Could China's Belt and Road Lead to Its Undoing?

Author: Joseph Parent

At the National People’s Congress last week, China announced its grand strategy to win in a post-pandemic world. While much of the media’s attention focuses on anti-democratic measures against Hong Kong, the more momentous steps may be China’s attempts to increase connectivity abroad and cultural homogeneity at home. Both are likely to backfire.

China’s signature foreign policy is the Belt and Road Initiative (BRI), a series of infrastructure projects by land and sea to link Asia, Africa, and Europe, which will cost an estimated $1.3 trillion. To this, China has now added a plan for a “Polar Silk Road” for faster arctic shipping routes. Arguably, China’s most consequential domestic policy is its attempts to impose greater cultural uniformity on its ethnic minorities. On the surface, these policies have made China stronger and more united. But scratch the surface and these plans are imprudent, the wrong wagers at the wrong time.

Why? Connectivity is politically neutral; it only accelerates and amplifies underlying trends. The same roads Rome built to conquer the world allowed the world to sack Rome. American help with German infrastructure projects neither pacified the country before World War II nor hampered its postwar pacifism. We live in a decentralizing age, where large states are getting rarer, more fragmented, and more introverted. Forging economic links and immense national identities cut against prevailing currents. China may row upstream for a time, but it will exhaust its strength without reaching its goal.
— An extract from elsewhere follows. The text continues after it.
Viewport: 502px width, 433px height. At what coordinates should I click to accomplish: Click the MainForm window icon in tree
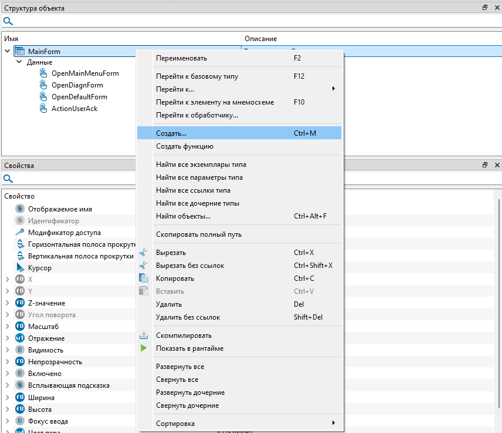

Instead of being a force multiplier for China, these policies will be force dividers for international and domestic reasons. Internationally, they are likely to lose friends and alienate states. Certainly, that will not be the case across the board; China is a powerful country, and that power will inevitably exert an attractive pull in many places. Yet magnetic attraction always brings repellent force, too; states tend to balance against power. Countries sympathetic to autocracy, dazzled by corruption, and indifferent to domestic oppression will align with China, but many others will not, and they will tend to be the more powerful states. Indeed, that process is already underway. Japan and India have announced their Asia-Africa Growth Corridor to counter the BRI, and politicians in places like Malaysia have won anti-BRI campaigns.